Nach dem 2:4 beim FC Chelsea sind sich die Münchner uneins über ihre Chancen im Rückspiel

Kurz vor Schluss rollte ein zweiter Ball auf das Feld und blieb knapp neben dem Mittelkreis liegen. Der gut beleibte Schiedsrichter René Temmink ließ nonchalant, aber regelwidrig weiterspielen, obwohl um das eigentliche Spielgerät gerade in unmittelbarer Nähe gekämpft wurde. Chelseas Forssell nahm sich schließlich nach einer halben Ewigkeit ein Herz und beförderte den überflüssigen Ball ins Aus.

Eine Szene mit Symbolik bei der mehr oder minder desaströsen 2:4-Niederlage des FC Bayern an der Stamford Bridge?

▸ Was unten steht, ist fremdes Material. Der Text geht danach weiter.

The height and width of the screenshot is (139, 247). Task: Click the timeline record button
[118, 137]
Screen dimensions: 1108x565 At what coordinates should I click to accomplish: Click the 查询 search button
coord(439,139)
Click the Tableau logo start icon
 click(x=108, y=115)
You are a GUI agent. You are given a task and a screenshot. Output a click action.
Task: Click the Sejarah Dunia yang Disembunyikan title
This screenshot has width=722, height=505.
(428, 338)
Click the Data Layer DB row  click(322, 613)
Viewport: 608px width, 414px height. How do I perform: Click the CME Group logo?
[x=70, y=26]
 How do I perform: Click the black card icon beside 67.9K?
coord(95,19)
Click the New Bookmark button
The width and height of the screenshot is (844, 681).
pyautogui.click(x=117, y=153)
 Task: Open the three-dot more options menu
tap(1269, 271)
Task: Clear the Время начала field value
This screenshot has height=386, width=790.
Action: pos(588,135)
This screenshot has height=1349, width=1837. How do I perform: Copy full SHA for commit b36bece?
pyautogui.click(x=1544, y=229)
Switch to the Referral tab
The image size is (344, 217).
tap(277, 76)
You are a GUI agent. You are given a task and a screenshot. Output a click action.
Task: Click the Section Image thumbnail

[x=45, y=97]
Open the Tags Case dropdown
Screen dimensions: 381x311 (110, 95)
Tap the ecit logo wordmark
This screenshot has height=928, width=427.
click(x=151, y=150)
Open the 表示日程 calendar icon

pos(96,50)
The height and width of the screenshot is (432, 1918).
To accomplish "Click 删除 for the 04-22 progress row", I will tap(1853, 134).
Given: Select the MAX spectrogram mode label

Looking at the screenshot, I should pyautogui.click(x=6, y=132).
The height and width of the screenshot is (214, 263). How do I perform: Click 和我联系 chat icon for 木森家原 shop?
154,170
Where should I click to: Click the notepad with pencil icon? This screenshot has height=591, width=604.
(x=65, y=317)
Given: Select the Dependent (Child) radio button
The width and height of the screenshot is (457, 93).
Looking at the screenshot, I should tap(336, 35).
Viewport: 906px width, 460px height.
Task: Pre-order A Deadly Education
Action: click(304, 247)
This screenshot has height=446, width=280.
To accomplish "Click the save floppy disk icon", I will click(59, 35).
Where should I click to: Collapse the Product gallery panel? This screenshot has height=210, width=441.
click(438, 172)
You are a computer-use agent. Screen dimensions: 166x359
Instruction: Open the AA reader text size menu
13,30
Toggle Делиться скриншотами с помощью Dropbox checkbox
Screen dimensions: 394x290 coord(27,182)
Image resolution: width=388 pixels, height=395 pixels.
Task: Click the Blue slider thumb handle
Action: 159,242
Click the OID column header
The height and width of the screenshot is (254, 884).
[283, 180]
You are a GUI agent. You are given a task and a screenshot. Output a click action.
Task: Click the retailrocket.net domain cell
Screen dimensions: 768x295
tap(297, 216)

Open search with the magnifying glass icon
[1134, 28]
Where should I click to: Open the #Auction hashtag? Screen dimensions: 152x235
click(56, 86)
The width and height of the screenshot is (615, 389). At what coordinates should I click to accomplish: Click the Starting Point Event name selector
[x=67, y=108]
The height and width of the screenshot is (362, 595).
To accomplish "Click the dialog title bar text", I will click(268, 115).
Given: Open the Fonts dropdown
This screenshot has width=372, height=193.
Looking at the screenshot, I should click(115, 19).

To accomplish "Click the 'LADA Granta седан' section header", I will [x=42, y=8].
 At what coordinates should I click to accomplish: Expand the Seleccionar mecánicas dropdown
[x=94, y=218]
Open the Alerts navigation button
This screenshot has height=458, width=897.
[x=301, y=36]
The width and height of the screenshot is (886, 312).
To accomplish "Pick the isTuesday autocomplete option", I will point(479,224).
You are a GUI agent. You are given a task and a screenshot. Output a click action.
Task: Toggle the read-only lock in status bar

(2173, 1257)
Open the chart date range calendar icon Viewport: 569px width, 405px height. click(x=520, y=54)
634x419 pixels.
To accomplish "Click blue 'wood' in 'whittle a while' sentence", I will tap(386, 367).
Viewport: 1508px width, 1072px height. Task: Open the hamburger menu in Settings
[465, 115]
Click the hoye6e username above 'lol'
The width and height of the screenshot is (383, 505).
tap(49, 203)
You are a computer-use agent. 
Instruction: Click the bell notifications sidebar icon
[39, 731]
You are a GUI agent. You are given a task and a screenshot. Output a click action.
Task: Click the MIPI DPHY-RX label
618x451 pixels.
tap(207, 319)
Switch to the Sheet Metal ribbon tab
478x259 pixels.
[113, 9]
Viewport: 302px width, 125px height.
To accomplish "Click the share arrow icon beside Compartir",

Anscheinend. „Wir haben heute den zweiten Ball nicht bekommen“, analysierte Willy Sagnol die Gründe für die Niederlage, „so schlecht waren wir in den letzten drei, vier Monaten noch nie.“ Für Robert Kovac, der ausgerechnet an seinem 31. Geburtstag eine indiskutable Leistung abgeliefert hatte, war die Sache mit dem zweiten Ball ebenfalls entscheidend gewesen: „Er kam immer genau zum Gegner, und der war dann immer noch genauso frei.“

Der ominöse „zweite Ball“ beschreibt in Wahrheit nämlich eine für den britischen Fußball urtypische Spielsituation: Wenn nach weiten Flanken vor das gegnerische Tor der Ball abprallt, kommt es darauf an, diesen zu bekommen. Dem Münchner Mittelfeld, in dem sich für den gesperrten Martin Demichelis in Torsten Frings und Owen Hargreaves gleich zwei defensive Spieler auf den Füßen standen, gelang dieses elementare Manöver überhaupt nicht – die ersten drei Treffer erzielten die auch ohne ihren Trainer José Mourinho kraftvoll und taktisch meisterlich aufspielenden Gastgeber allesamt nach verunglückten Abwehraktionen.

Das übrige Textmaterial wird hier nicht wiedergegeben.